(Not) Home for the holidays

How international students spend Thanksgiving break

Graphic by: Sarah Massey | Production Manager

Universities across the nation will close so students can take time to give thanks with their families.

International students who are unfamiliar with the holiday, however, tend to spend their breaks differently.

Office of International Education Assistant Director Lisa vonReichbauer said in the past, the office has held different events and activities surrounding Thanksgiving.

“For Native American Heritage Month, there is typically a Thanksgiving dinner that the Circle of Tribal Nations puts on. We’ve participated in that with our international students,” vonReichbauer said. “One year, we were able to host a dinner on the actual day of Thanksgiving in the West Campus Community Center, and we hosted it and invited all the international students along with any other student who was not going home for the holiday.”

In other years, the office has been able to hold a traditional Thanksgiving dinner before students begin to leave for break.

Thanksgiving break has given many international students the opportunity to travel and see parts of the United States they haven’t been able to see yet. Others go home with their American friends and spend the Thanksgiving break with them.

“I know that many of our students have tried to go to Chicago or Canada,” vonReichbauer said. “A lot of them do try to travel to Toronto, or other places that are nearby. A lot of our students are very interested to experience Black Friday. Many of them head to the city and try and find an opportunity to experience that Black Friday shopping.”

Ferris heavy equipment service engineering technology senior Andri Stephanie currently plans to stay at her apartment for Thanksgiving break and use it as a chance to relax. Stephanie wasn’t too familiar with Thanksgiving, but she did see a connection to her home country.

“In Indonesia, we have five main religions and if there are religious celebrations, family will typically gather and eat together,” Stephanie said.

Ferris computer information security senior Safa Alkhamis was very excited and looking forward to the break so she could do some Black Friday shopping. Alkhamis was familiar with the concept of Thanksgiving but didn’t really know the history behind it.
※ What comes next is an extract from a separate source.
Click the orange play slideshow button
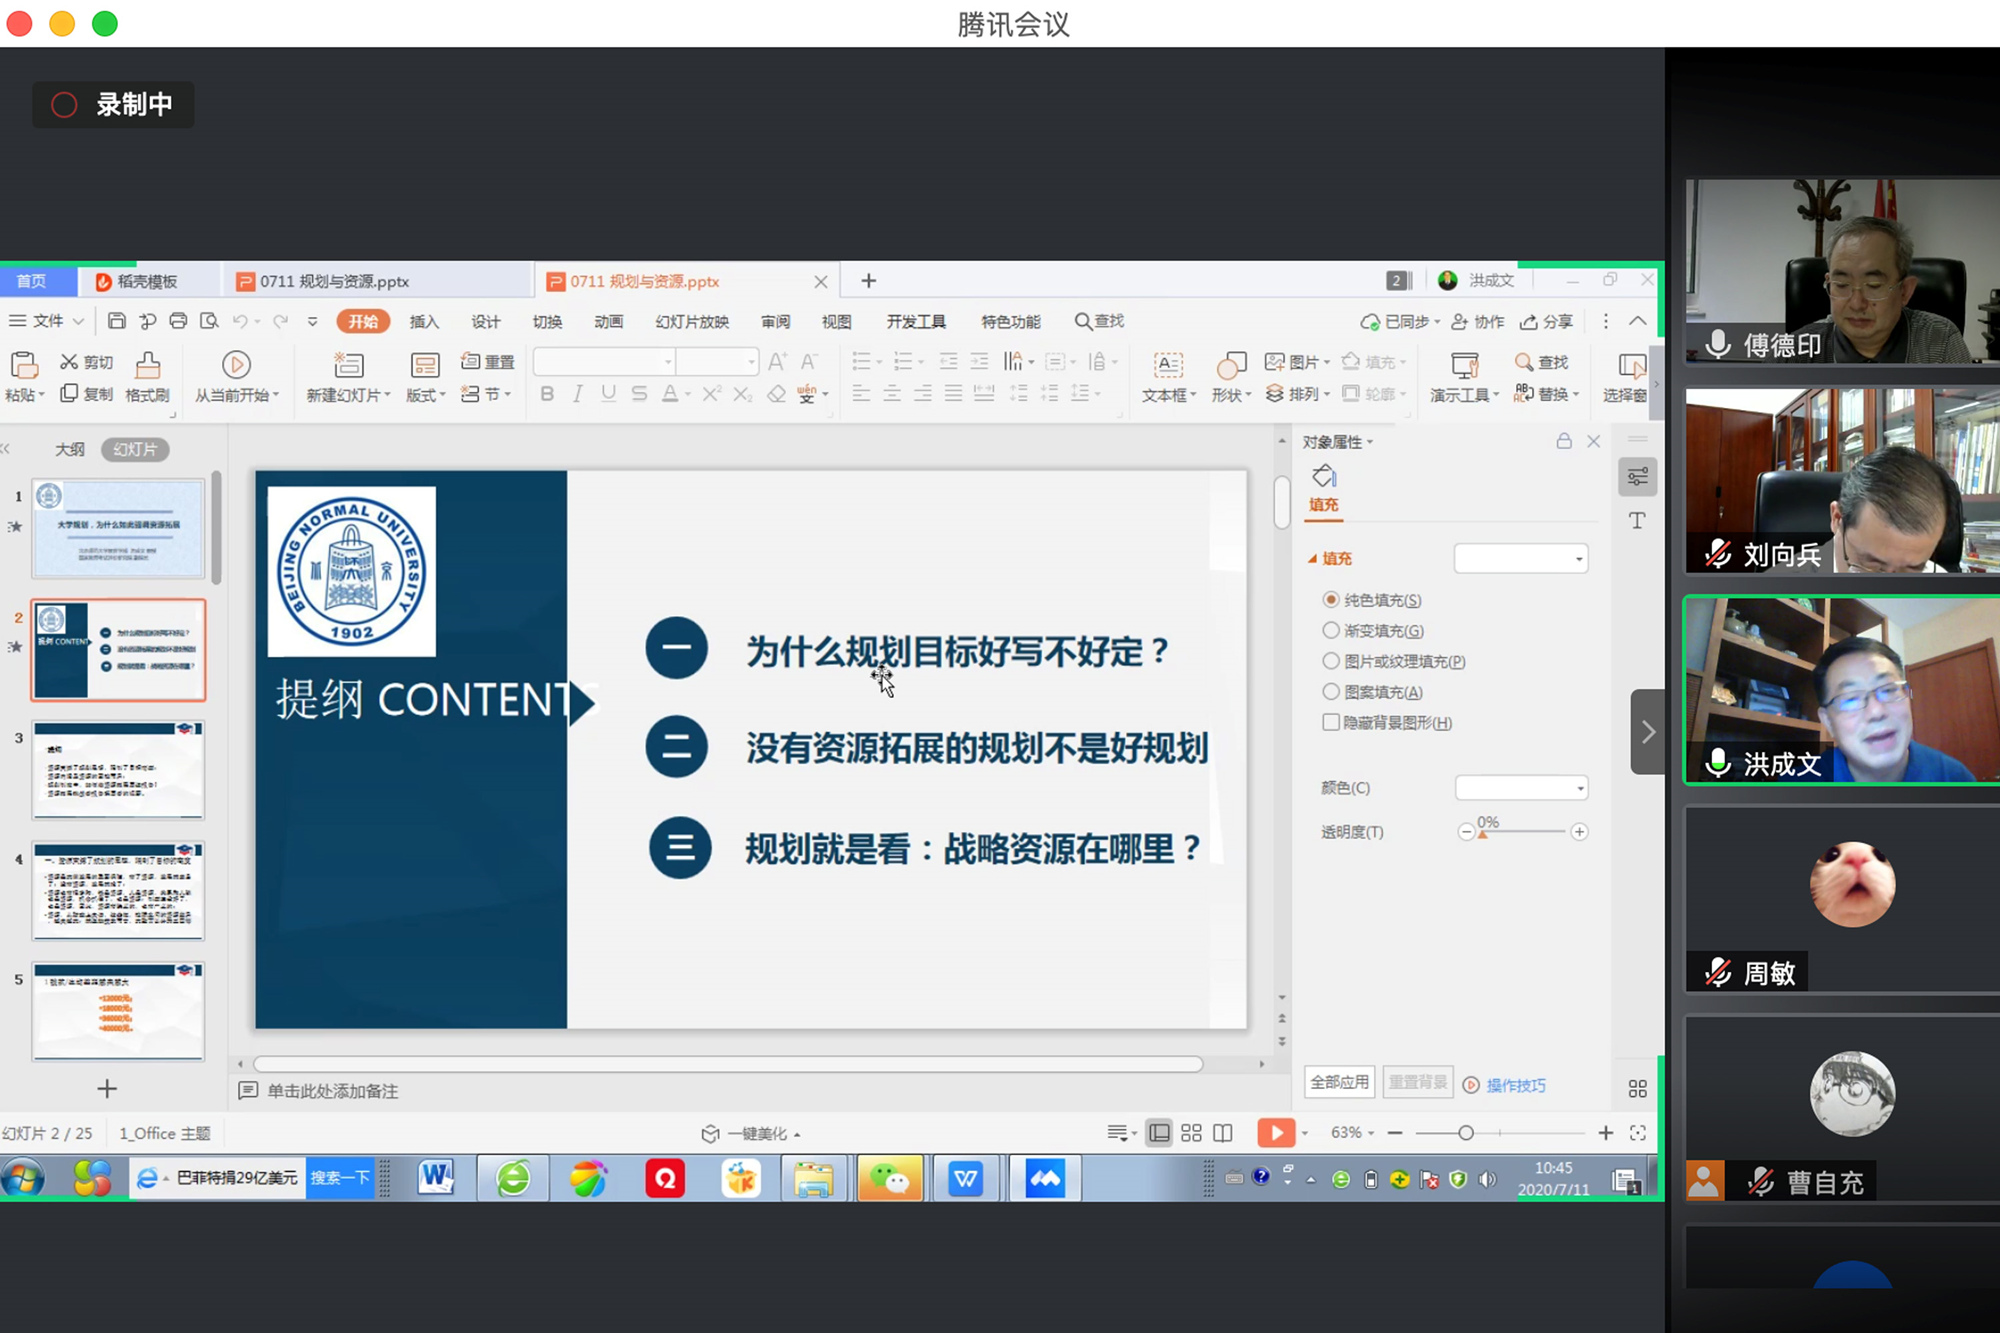2000x1333 pixels. tap(1275, 1133)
Alkhamis said there are other holidays in Saudi Arabia, but she wouldn’t necessarily say they were similar to Thanksgiving.

Ferris pre-pharmacy junior Kexin Zheng’s plans for the break aren’t definite yet, but she is considering traveling to a place she hasn’t visited before or staying with her host family. When Zheng thinks of Thanksgiving, she immediately envisions the traditional turkey and mashed potatoes often served during the dinner. She also sees it as a way to celebrate with family.

Zheng saw similarities with Thanksgiving and two holidays celebrated in her home country of China.

“We have two holidays that are kind of similar in China. The most important one is the Lunar New Year, but I’m not sure if it’s really the Chinese version of Thanksgiving because it’s really about celebrating the new year,” Zheng said. “We do have another festival called the mid-autumn festival; when I introduce this to people, I always term it as the Chinese Thanksgiving. People or family gather together and it’s a moon festival, so then we have dinner together and then we share this dessert called moon cakes.”

Some international students won’t be able to travel during the break. In these instances, the office encourages those students to stay in Bond Hall on campus because this residence hall remains open over the break.